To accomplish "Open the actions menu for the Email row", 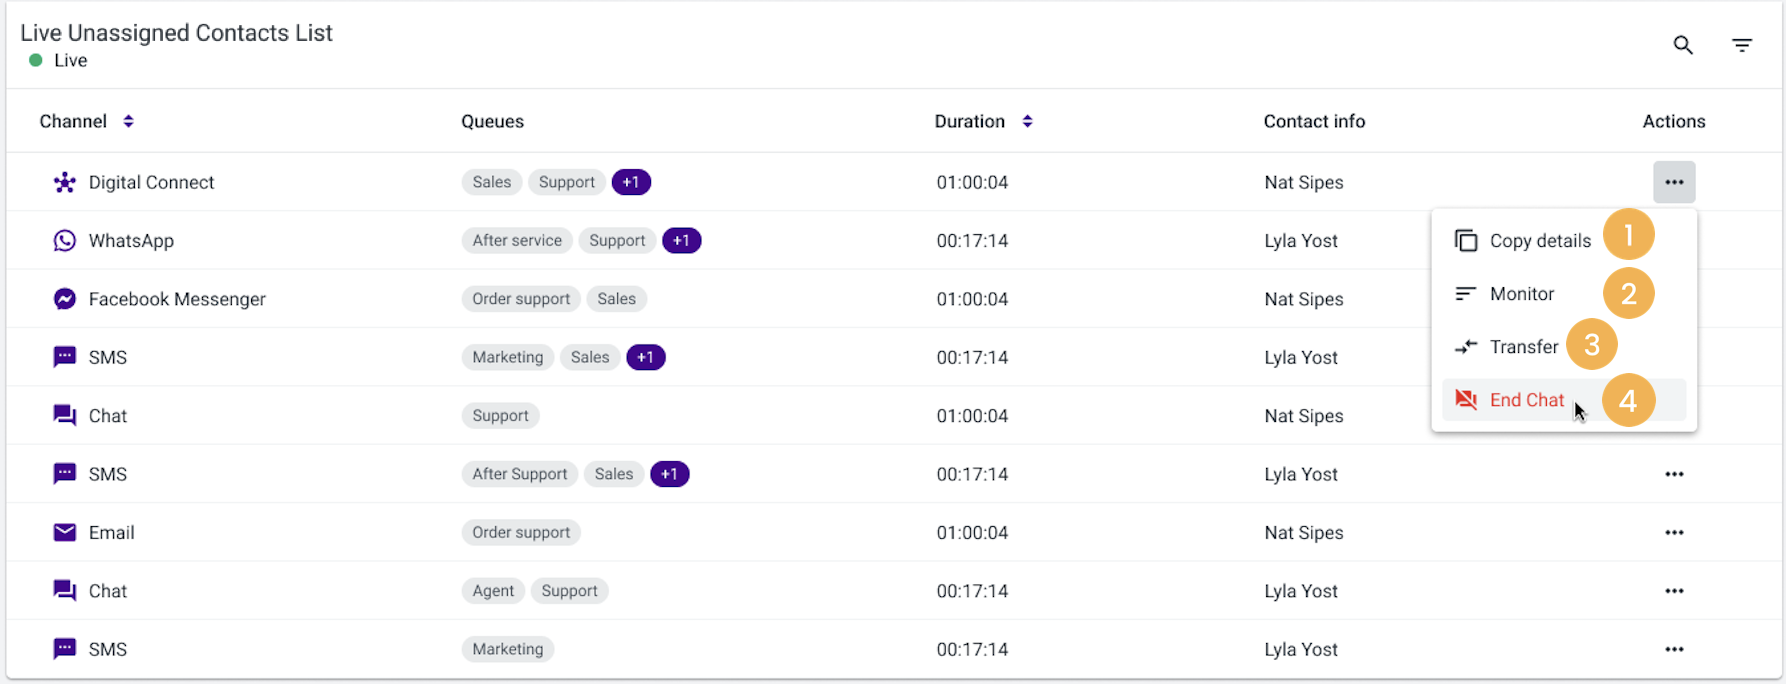I will pos(1674,532).
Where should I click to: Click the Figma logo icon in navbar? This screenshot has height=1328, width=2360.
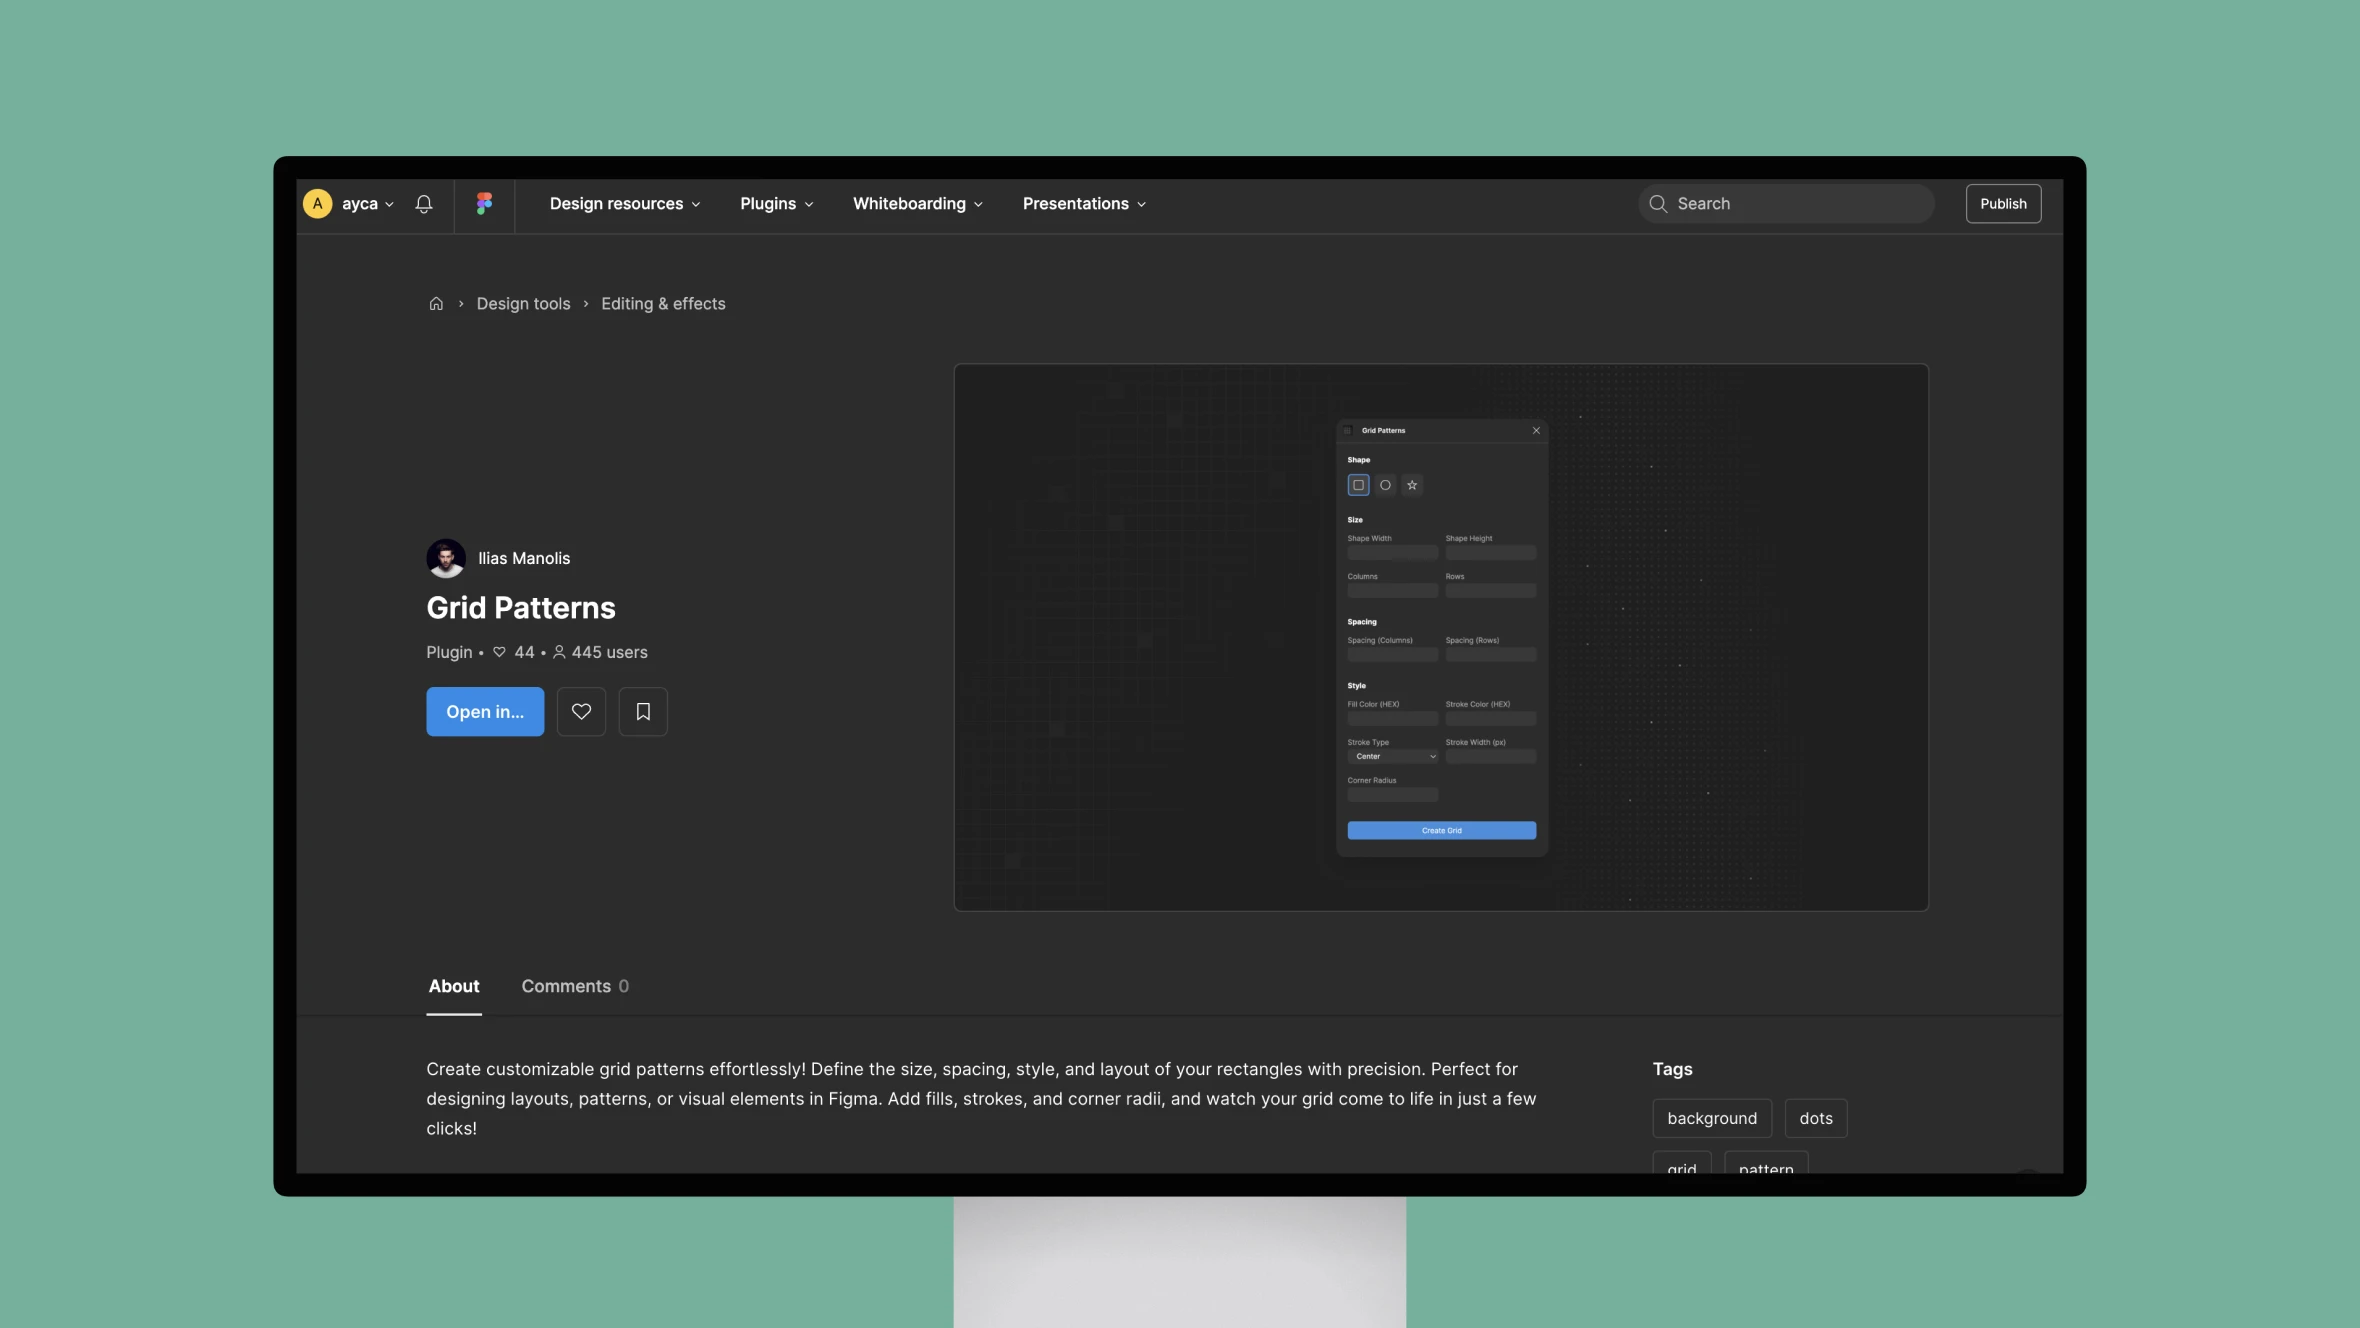[483, 203]
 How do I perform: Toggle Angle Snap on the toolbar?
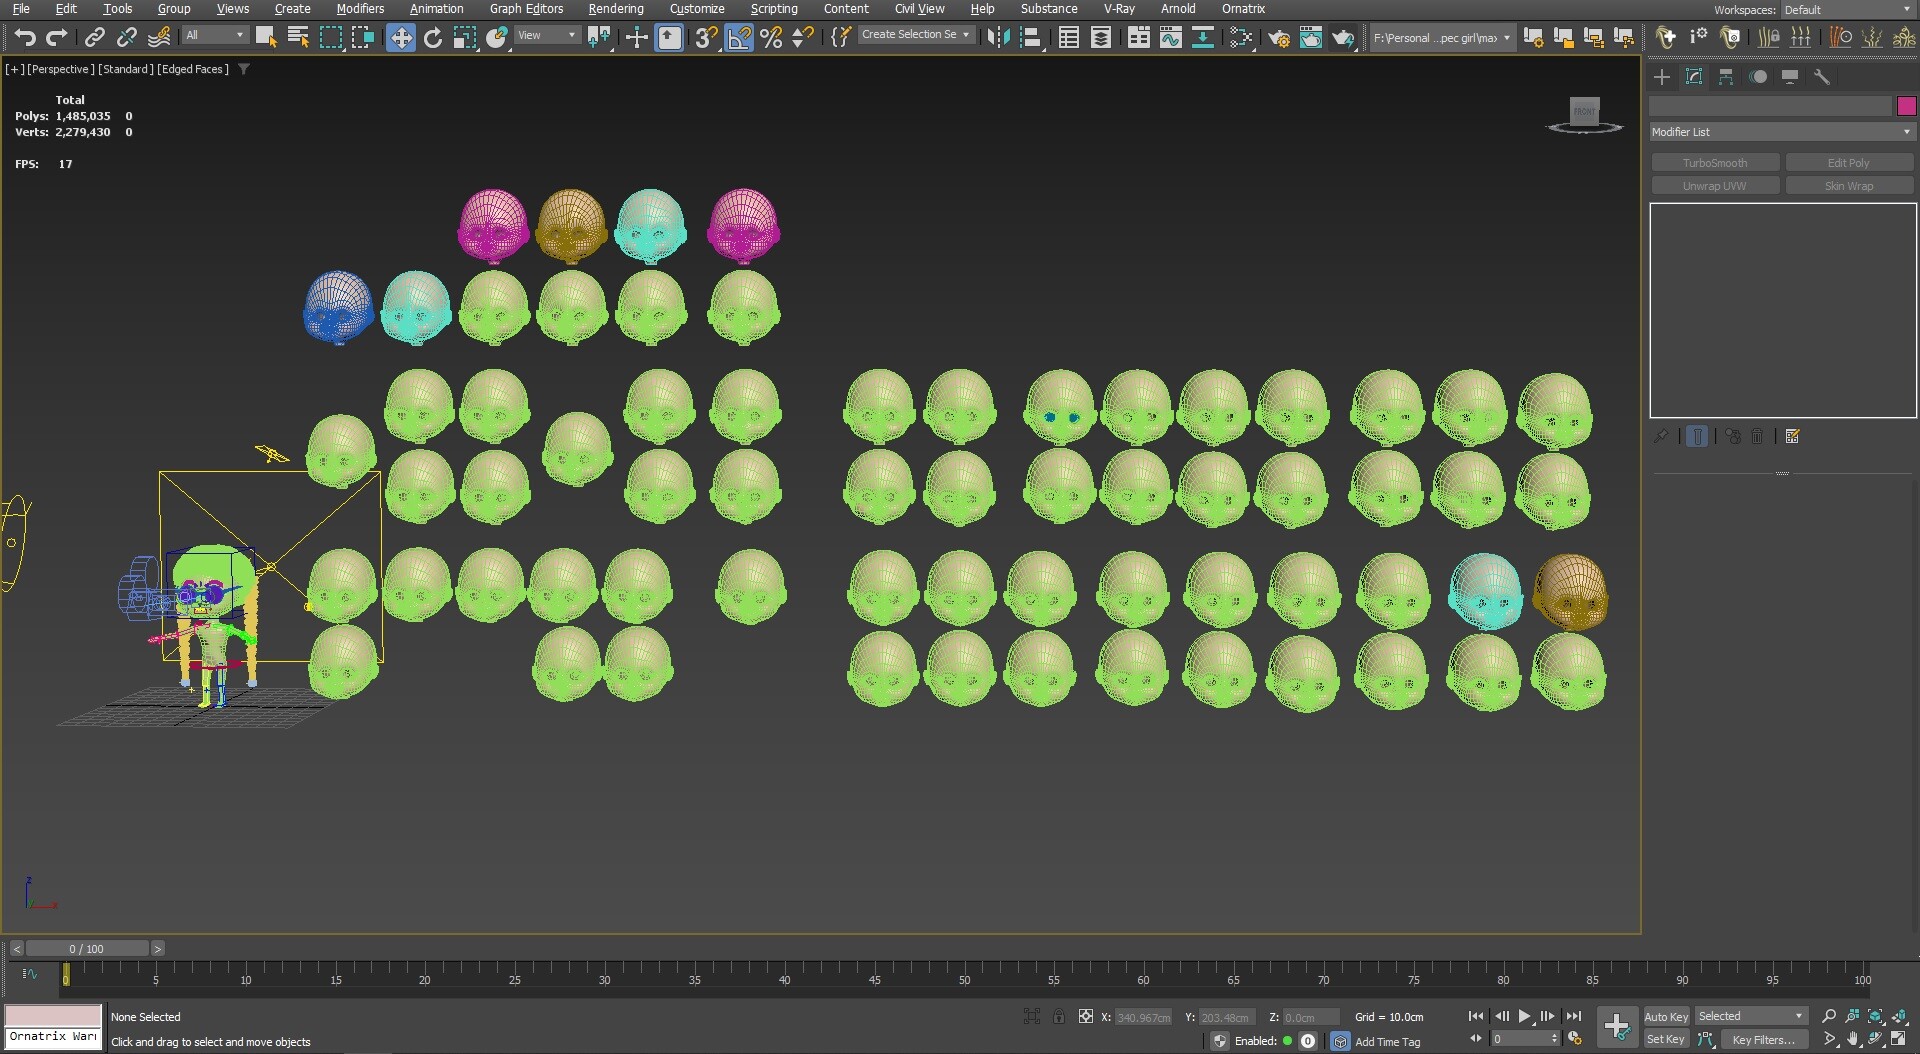(739, 38)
..........
▸ **Task brief**
Pictures stay out of the copy. Reproduce exactly the lines from the one containing "Where should I" through the last line of the records above, both included.

▸ **Solution for this problem**
Where should I click to: Click the Figma logo icon in navbar? This screenshot has height=1328, width=2360.
[483, 203]
 How do I perform: Toggle Angle Snap on the toolbar?
(739, 38)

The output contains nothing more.